Jacot was a significant figure in the second generation of Photorealist painters, bringing a singular combination of painterly precision and imaginative invention to his works. The artist first rose to prominence in the 1980s with cityscapes of the iconic factories and elevated train platforms of his hometown of Chicago. His early works, especially, were indebted to American Precisionist artists, including Charles Sheeler, whose works Jacot had admired at the Detroit Institute of Art.

In the 1990s he began a series of works focused on shop-window displays. Here, Jacot took cues from real displays but added objects of his choosing, planting vintage cameras, clocks, chrome coffee pots, and toasters among the wares.  

Don Jacot in the 1990s. The artist began his career painting cityscapes of his native Chicago.

Don Jacot in the 1990s. The artist began his career painting cityscapes of his native Chicago.

“I combined things from different eras, objects with similar functions or with nostalgic, whimsical, or symbolic value, and thereby reflected the culture around me. Beyond that I wanted to share my fascination with the forms of the things themselves, their colors and surfaces, and their appearances under different lighting, angles, or lens lengths,” Jacot explained of the series. The largest works could take as long as a year to complete. 

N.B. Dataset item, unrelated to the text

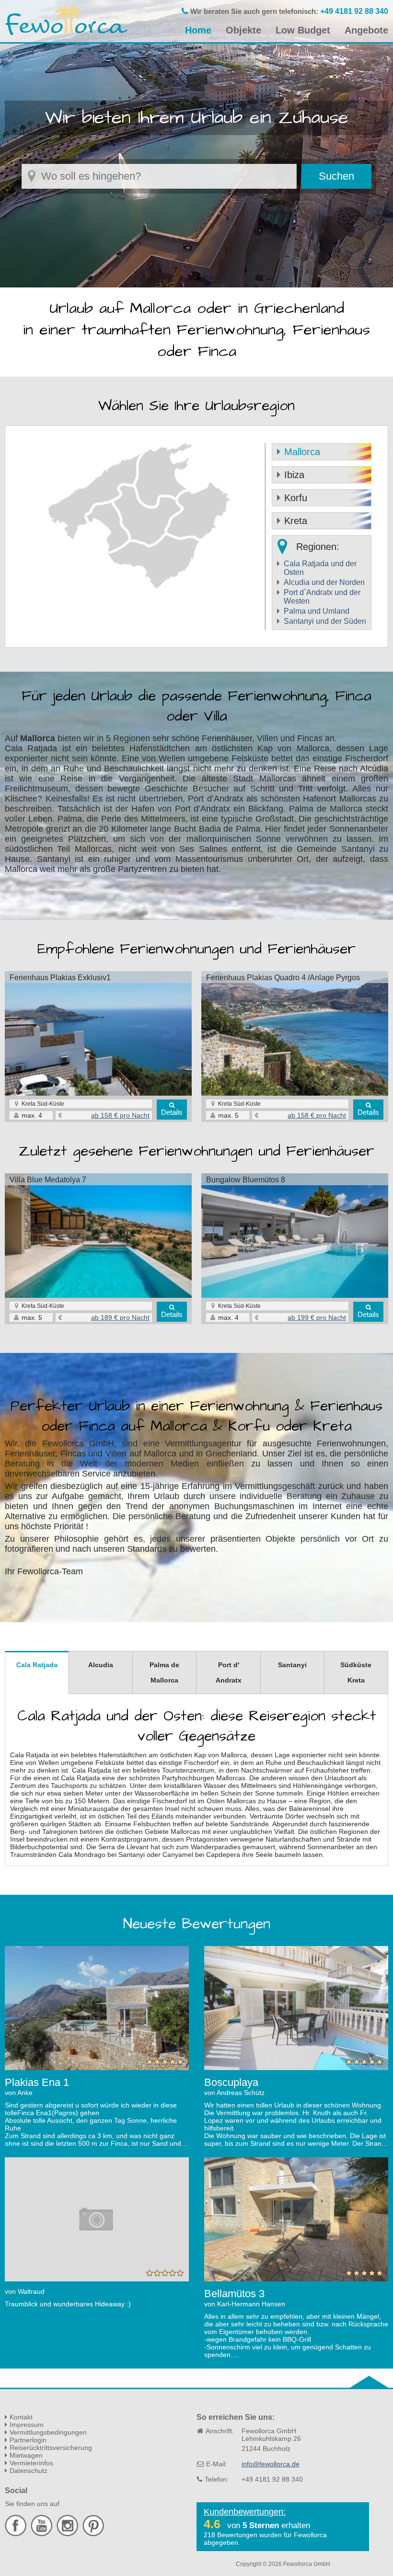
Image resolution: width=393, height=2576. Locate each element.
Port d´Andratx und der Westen (322, 596)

From that body of work, Jacot homed in on painting the individual objects within these windows—vintage toys in particular—shifting into a smaller register that allowed him to articulate the unique aspects of the toys themselves in a series called “Toy Stories.” Later, Jacot would create a group of six-foot paintings, in which the toys are blown up to a towering scale.

Don Jacot, Atomic Robot Men (1998). Courtesy of Louis K. Meisel Gallery.

Don Jacot, Atomic Robot Men (1998). Courtesy of Louis K. Meisel Gallery.

At the end of his career the artist returned to painting cityscapes, often relying on vintage photographs as his source material. Imbued with a sense of nostalgia, the paintings depicted the heydays of metropolitan centers like Broadway or Times Square in the 1930s and 1940s. At times he constructed elaborate models of the vintage marquees out of black cardboard and used toy cars and buses as traffic for the basis of his works. 

Don Jacot, Piccadilly Circus, 1949 (2020). Courtesy of Louis K. Meisel Gallery.

Don Jacot, Piccadilly Circus, 1949 (2020). Courtesy of Louis K. Meisel Gallery.

“Don Jacot was one of the leading Photorealists of the all-important second generation of Photorealist painters, whose work helped to cement the achievement of the artists of this genre. His work displays the highest level of realist and representational painting. He was a prolific and productive artist throughout his life and passed away at his easel, doing what he loved to do,” dealer Louis Meisel, wrote. Meisel has represented Jacot since 1990. 

The artist is survived by his brothers Robert and Charles. He was preceded in death by his parents, N. Edgard and Ruth Elizabeth Jacot, and by his siblings Nancy and William.